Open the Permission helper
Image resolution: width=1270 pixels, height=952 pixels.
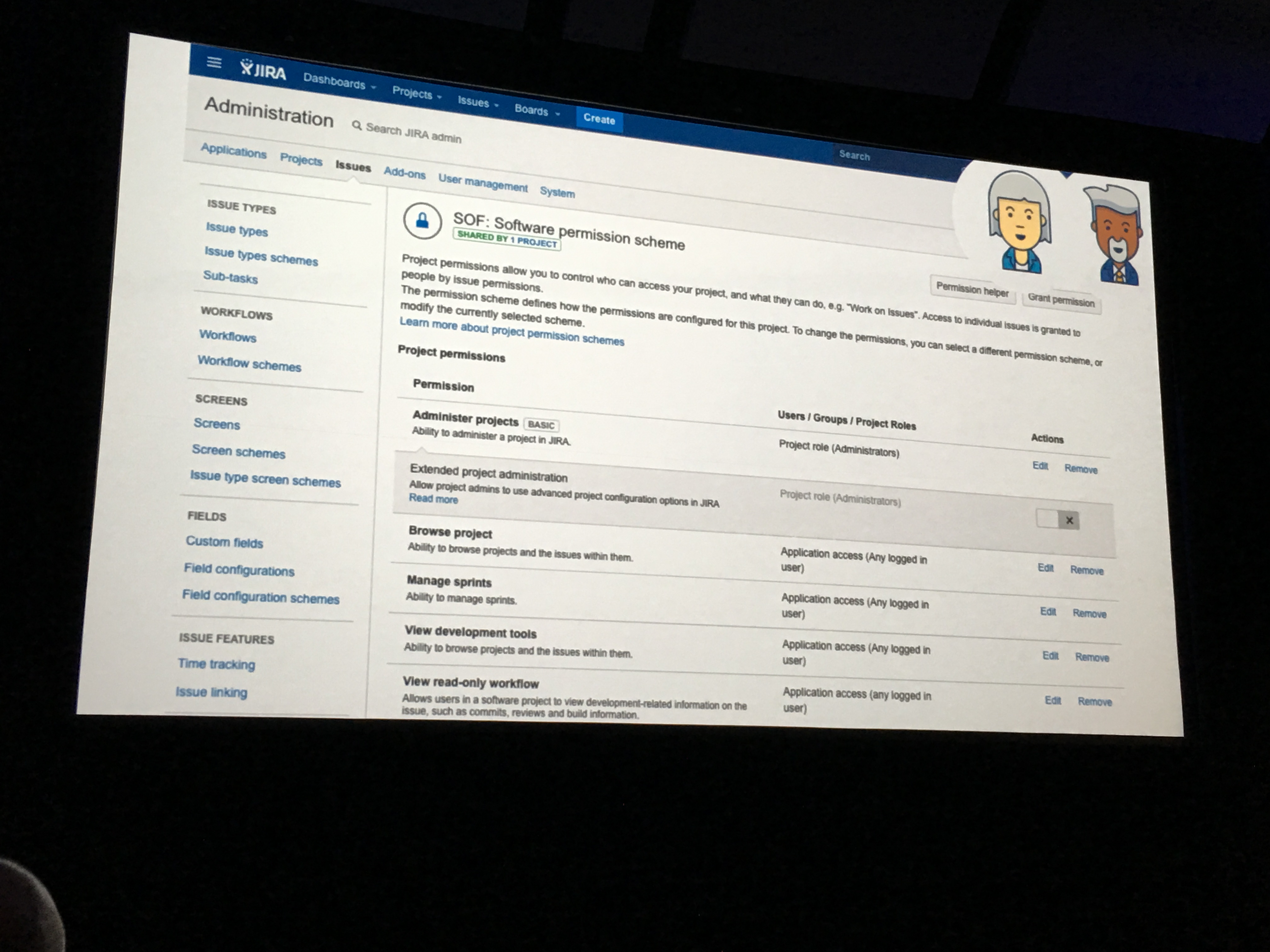point(973,290)
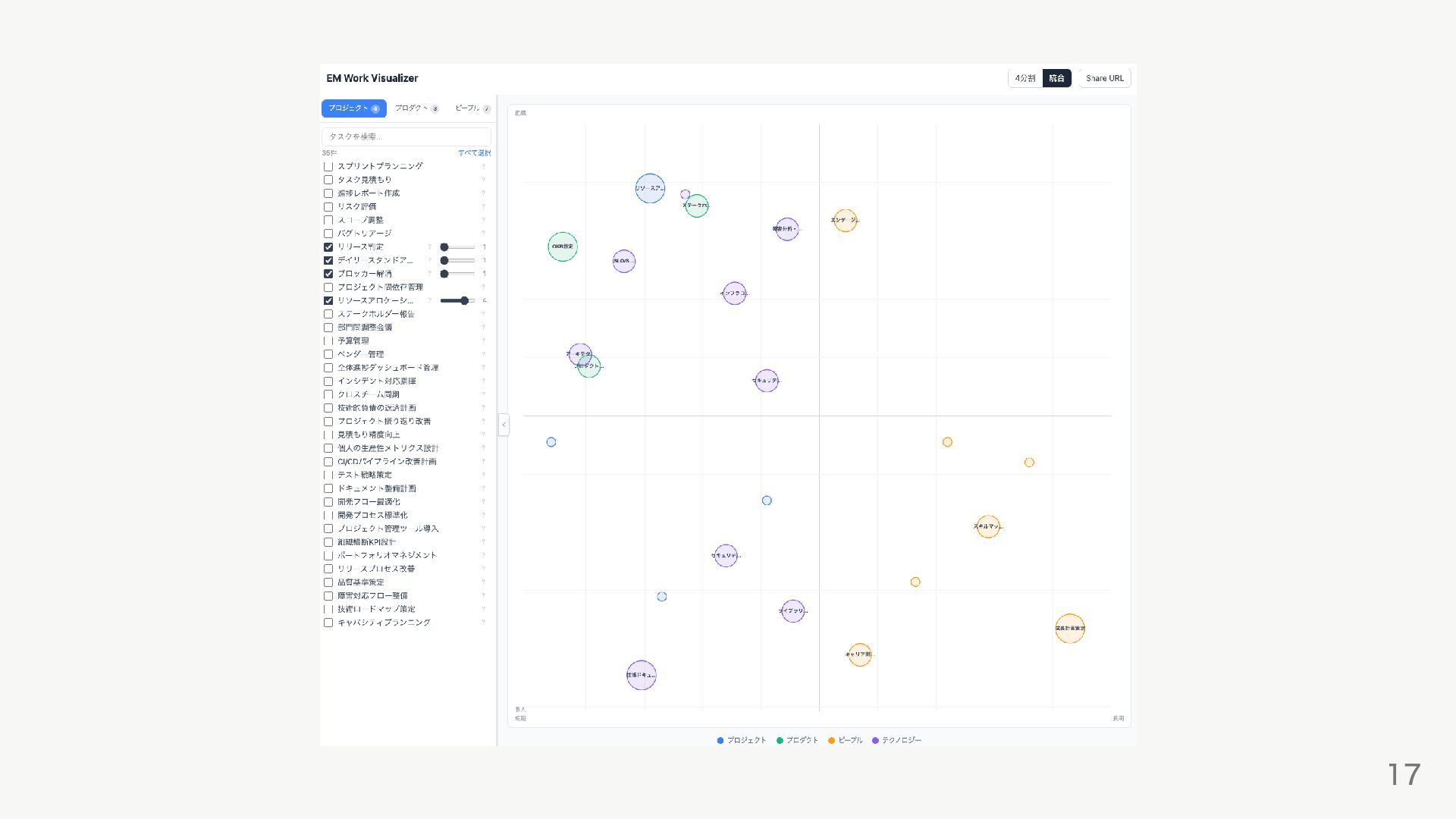Check the スプリントプランニング checkbox
The width and height of the screenshot is (1456, 819).
point(328,166)
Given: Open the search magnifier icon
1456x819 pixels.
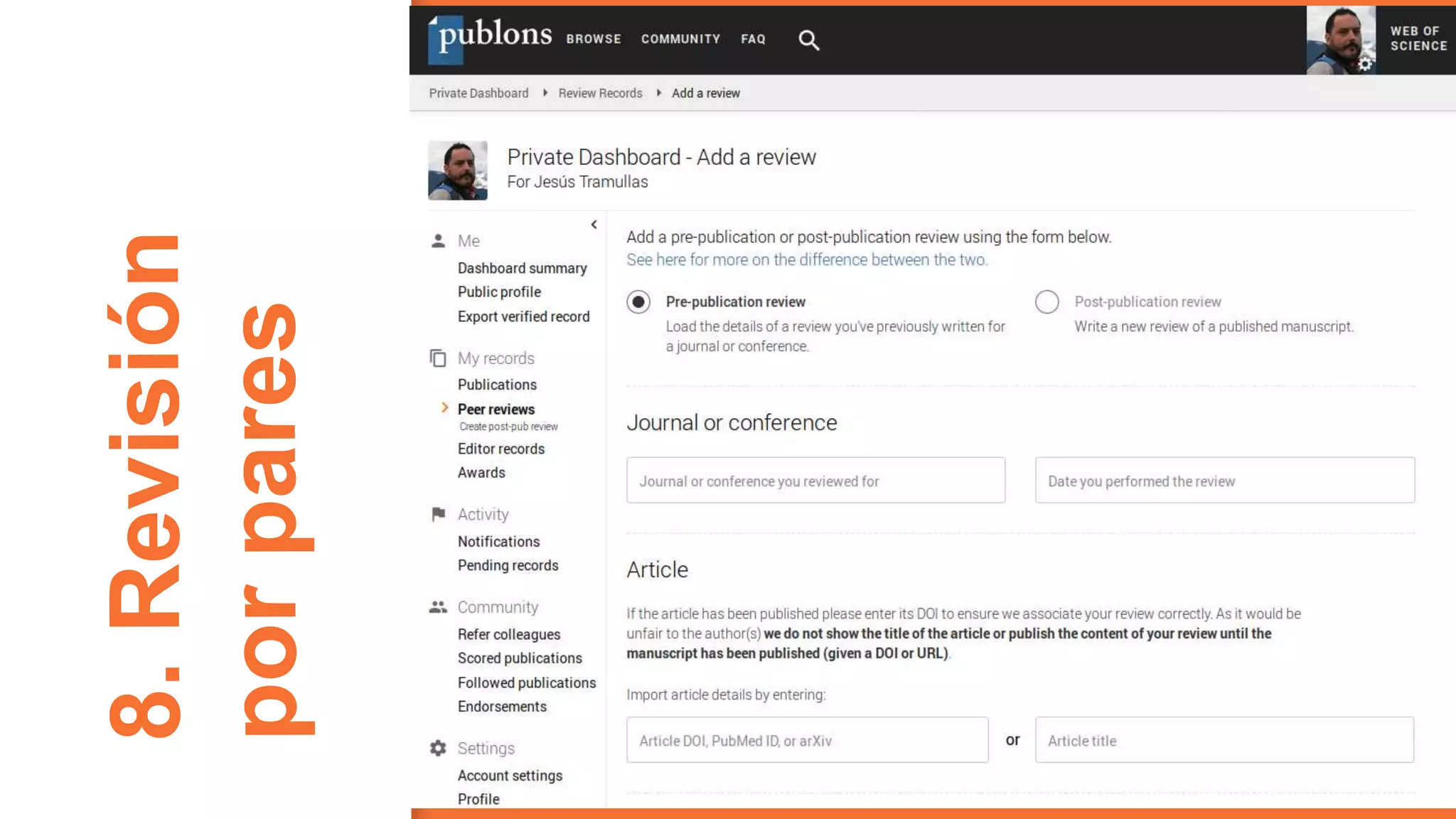Looking at the screenshot, I should [808, 40].
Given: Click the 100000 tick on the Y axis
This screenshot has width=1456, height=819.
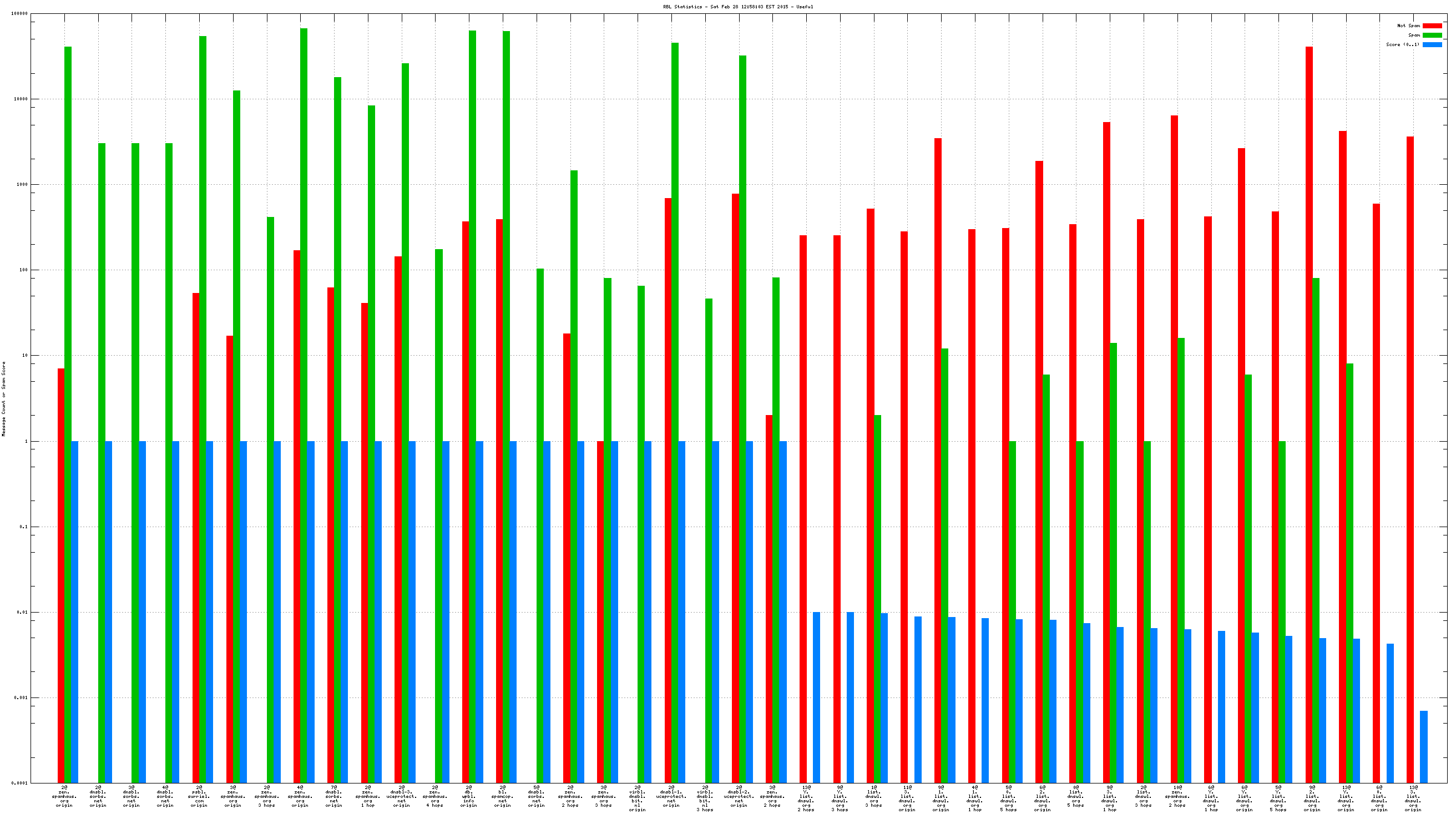Looking at the screenshot, I should (19, 13).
========
I would like you to set down the lines above, from the one containing "Given: Click the 100000 tick on the Y axis" to the final line, exactly as written and without pictures.

- **Task solution**:
Given: Click the 100000 tick on the Y axis
This screenshot has width=1456, height=819.
Looking at the screenshot, I should (19, 13).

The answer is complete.